Written problem 1 =>
Please give the stretch of the passage about Stalin's wartime reports from "It’s already 3:30…" through "in Stalin’s eyes." again, swapping "Zhukov" for "Antonov" throughout.
Written problem 2 =>
List every person mentioned by name in the passage about Stalin's wartime reports.
═══ Text to read
It’s already 3:30… and you have not yet deigned to report… You cannot use the excuse that you have no time as Zhukov is doing just as much at the front as you yet he sends his report every day. The difference between you and Zhukov is that he is disciplined… whereas you lack discipline… I am warning you for the last time that if you allow yourself to forget your duty… once more, you will be removed as Chief of General Staff and sent to the front.
Malenkov was always punctilious in his reports but even the meticulous Zhdanov was sometimes distracted by battle, provoking another reprimand: “It’s extremely strange that Comrade Zhdanov feels no need to come to the phone or to ask us for mutual advice at this dangerous time for Leningrad.” Independence was dangerous in Stalin’s eyes.
At 4 p.m., General Alexei Antonov, “young, very handsome, dark and lithe,” who became his trusted Chief of Operations, after Vasilevsky’s promotion, and after trying a series of officers all of whom were swiftly sacked, arrived with the next report. Antonov was a “peerlessly able general and a man of great culture and charm,” wrote Zhukov. Stalin was a stickler for accurate reporting and would, recalled Shtemenko, “not tolerate the slightest… embellishment.” Antonov handled him deftly: always calm, “a master at assessing the situation,” he graded the urgency of his files by colour and “knew when to say, ‘Give me the green folder.’” Then Stalin smilingly replied: “Well now, let’s look at your ‘green file.’”
In the early evening, Stalin arrived in the Kremlin in his convoy of speeding Packards or else walked downstairs from his flat to the Little Corner where the “cosy” anteroom, with its comfortable armchairs, strictly policed by Poskrebyshev, was already full. Visitors found themselves in a world of control, sparseness and cleanliness. There was nothing unnecessary anywhere. Everyone had shown their papers repeatedly and been searched for weapons. Even Zhukov had to surrender his pistol. “The inspection was repeated over and over again.” Poskrebyshev, now in NKVD General’s uniform, greeted them at his desk. They waited in silence though regulars greeted one another before falling quiet. It was tense. Those who had never met Stalin before were full of anticipation but as one colonel recalled, “I noticed that those… not here for the first time, were considerably more perturbed than those… here for the first time.”
══════
═══ Dataset content
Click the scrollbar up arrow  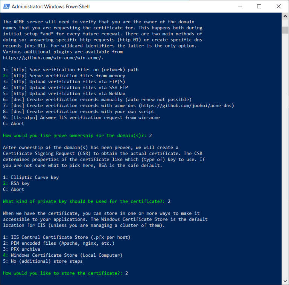click(285, 16)
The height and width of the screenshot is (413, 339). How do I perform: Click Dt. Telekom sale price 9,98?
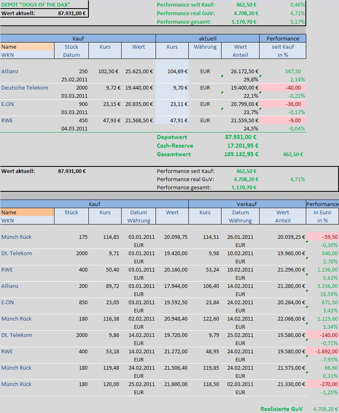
══════
Full solution 1 =>
It’s already 3:30… and you have not yet deigned to report… You cannot use the excuse that you have no time as Antonov is doing just as much at the front as you yet he sends his report every day. The difference between you and Antonov is that he is disciplined… whereas you lack discipline… I am warning you for the last time that if you allow yourself to forget your duty… once more, you will be removed as Chief of General Staff and sent to the front.
Malenkov was always punctilious in his reports but even the meticulous Zhdanov was sometimes distracted by battle, provoking another reprimand: “It’s extremely strange that Comrade Zhdanov feels no need to come to the phone or to ask us for mutual advice at this dangerous time for Leningrad.” Independence was dangerous in Stalin’s eyes.

Full solution 2 =>
Zhukov, Malenkov, Zhdanov, Stalin, Alexei Antonov, Vasilevsky, Shtemenko, Poskrebyshev